Mr. Hargrove said in a best-case scenario, one parts plant could be gone by the end of the year.
"Johnson Controls is laying off people and Lear is threatening to close two facilities. This is in his own riding, where our industry is in trouble and every time we speak he says this is just the norm as our economy transforms from manufacturing to service. What utter nonsense. This is not inevitable. It doesn't have to happen," he said.
"We have unfair trade. In addition to Japan and South Korea, India and China and Russia are going to be major players at some point. (We have) a government, up until now, that's been unwilling to deal with this issue, including Mr. Flaherty, who represents this area," he said.
Mr. Hargrove told Rotarians to tell Mr. Flaherty, who is also the federal member for Whitby-Oshawa and the Minister Responsible for the GTA, that it would be in everyone's best interests -- CAW members, the community's and the country's -- for the feds to put some serious cash to save the auto industry and manufacturing.
"The manufacturing sector in Canada is taking a beating.

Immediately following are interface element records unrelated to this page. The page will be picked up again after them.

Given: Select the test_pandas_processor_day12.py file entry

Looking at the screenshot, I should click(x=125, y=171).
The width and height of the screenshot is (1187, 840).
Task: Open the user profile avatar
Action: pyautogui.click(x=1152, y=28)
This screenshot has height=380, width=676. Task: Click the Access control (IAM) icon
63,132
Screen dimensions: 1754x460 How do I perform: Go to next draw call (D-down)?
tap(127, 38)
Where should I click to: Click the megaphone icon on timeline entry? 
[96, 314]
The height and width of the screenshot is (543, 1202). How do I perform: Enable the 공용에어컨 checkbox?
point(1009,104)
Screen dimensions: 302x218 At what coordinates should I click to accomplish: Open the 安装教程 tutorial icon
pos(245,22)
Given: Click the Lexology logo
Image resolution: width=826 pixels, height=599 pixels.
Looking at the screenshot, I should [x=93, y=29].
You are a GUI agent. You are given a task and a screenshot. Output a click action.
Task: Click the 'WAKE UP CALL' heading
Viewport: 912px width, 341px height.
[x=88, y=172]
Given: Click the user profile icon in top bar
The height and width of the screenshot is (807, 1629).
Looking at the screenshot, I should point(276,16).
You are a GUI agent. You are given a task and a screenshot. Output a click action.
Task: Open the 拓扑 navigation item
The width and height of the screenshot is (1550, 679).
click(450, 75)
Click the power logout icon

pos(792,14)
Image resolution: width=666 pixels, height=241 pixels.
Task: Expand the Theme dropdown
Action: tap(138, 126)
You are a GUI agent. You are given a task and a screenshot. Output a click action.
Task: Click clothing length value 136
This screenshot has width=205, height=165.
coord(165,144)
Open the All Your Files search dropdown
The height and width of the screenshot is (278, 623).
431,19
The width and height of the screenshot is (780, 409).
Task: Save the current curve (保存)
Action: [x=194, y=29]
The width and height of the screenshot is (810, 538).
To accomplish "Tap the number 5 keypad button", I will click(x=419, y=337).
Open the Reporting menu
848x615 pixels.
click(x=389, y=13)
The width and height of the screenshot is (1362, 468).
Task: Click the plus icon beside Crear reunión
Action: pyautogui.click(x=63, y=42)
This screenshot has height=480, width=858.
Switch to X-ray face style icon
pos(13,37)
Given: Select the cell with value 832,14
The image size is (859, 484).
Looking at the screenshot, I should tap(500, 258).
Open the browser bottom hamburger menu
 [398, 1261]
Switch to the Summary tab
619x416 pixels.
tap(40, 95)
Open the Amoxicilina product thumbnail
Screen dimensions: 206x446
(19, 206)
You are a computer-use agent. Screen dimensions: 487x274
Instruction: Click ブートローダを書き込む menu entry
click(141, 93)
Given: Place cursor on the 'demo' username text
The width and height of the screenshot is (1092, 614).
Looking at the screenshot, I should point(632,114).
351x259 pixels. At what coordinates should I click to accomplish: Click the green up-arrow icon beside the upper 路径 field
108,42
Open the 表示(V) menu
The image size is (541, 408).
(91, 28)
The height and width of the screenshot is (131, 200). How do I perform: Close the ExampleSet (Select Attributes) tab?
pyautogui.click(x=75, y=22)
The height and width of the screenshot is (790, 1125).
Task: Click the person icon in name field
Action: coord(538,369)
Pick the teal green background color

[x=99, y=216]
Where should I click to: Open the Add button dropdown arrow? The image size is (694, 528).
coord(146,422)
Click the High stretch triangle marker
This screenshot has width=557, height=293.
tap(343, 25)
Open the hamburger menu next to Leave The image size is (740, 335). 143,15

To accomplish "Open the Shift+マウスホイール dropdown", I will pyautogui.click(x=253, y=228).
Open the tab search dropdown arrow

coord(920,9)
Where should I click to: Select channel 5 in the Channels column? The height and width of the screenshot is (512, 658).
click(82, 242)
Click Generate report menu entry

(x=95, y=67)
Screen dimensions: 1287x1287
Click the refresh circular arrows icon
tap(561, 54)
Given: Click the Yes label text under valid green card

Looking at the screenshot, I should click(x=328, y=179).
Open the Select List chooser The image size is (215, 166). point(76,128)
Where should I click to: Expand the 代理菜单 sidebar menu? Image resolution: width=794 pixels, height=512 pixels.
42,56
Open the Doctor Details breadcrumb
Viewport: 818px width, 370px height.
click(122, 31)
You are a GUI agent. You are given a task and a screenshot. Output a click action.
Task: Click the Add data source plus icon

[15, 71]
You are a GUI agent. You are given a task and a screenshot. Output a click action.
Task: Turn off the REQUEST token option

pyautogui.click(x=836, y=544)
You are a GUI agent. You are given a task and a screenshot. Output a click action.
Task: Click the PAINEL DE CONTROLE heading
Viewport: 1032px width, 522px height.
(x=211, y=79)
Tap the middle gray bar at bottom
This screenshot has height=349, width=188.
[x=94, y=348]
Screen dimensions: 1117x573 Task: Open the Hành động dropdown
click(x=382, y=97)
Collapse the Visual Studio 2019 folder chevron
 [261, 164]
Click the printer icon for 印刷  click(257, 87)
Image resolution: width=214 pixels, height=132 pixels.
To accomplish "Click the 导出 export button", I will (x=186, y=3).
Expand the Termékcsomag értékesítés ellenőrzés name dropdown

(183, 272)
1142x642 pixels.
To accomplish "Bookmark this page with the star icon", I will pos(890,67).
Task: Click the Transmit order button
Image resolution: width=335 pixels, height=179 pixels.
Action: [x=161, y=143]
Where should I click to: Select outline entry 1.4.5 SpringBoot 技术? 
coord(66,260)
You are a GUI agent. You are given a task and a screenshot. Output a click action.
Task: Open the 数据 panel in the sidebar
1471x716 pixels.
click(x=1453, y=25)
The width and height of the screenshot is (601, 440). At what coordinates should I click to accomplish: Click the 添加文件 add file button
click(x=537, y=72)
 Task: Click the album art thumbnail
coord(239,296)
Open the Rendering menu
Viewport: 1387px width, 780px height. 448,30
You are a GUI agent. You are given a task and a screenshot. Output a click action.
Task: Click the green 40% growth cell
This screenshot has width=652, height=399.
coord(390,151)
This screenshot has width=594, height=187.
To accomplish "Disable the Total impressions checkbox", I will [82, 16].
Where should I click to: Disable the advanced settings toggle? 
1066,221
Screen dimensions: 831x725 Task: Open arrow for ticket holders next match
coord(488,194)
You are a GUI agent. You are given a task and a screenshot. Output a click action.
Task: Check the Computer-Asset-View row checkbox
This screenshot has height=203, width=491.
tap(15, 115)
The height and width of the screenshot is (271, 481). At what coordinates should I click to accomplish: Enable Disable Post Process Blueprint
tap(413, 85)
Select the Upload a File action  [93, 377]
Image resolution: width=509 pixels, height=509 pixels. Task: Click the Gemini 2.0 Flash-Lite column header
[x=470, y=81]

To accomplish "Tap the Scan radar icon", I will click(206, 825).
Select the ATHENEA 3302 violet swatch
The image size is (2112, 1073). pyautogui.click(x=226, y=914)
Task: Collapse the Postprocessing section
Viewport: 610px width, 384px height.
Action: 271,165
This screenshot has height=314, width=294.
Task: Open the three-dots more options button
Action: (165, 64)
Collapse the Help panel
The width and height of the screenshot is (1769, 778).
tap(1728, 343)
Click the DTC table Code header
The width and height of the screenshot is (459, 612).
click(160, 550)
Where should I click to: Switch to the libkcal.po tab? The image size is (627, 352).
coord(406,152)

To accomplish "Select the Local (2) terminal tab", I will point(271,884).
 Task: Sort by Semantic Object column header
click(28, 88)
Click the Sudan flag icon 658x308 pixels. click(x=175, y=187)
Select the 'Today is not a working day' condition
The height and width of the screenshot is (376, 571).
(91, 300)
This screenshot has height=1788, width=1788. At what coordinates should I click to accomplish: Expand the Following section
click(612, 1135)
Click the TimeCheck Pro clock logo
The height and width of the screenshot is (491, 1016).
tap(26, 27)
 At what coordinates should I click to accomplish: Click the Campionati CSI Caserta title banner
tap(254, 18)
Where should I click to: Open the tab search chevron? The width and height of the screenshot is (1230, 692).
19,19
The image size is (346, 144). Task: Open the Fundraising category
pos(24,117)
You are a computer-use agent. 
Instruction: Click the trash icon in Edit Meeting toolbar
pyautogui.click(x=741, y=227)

Not a day goes by that I don't get notices of layoffs in the auto and other industries. And it's not just Ontario, it's Quebec and all across Canada," he said.
He added that there have been 350,000 manufacturing jobs lost in Canada since 2002.
Mr. Hargrove said that in 1979 GM of Canada had around 35,000 hourly-rated autoworkers, members of the CAW. CAW Local 222 peaked at around 21,000 members.
"Today, in the industry -- in what the media now call the Detroit Three, not the Big Three -- the total number of assemblers is 35,000 people."
In addition to a serious imbalance in auto trade, another contributing factor has been the rise of the Canadian dollar to parity with the U.S. greenback.
Further negative factors he cited include the current U.S. economic situation, new environmental regulations and laws in the U.S., the steady rise of the price of gasoline and the way the Auto Pact now works against Canada.
However, he said "I'm very, very confident they're going to put product in. General Motors doesn't invest $2.5 billion in a facility and then say 'sorry, we're not giving you a product.' They wouldn't be in business very long if that was their strategy."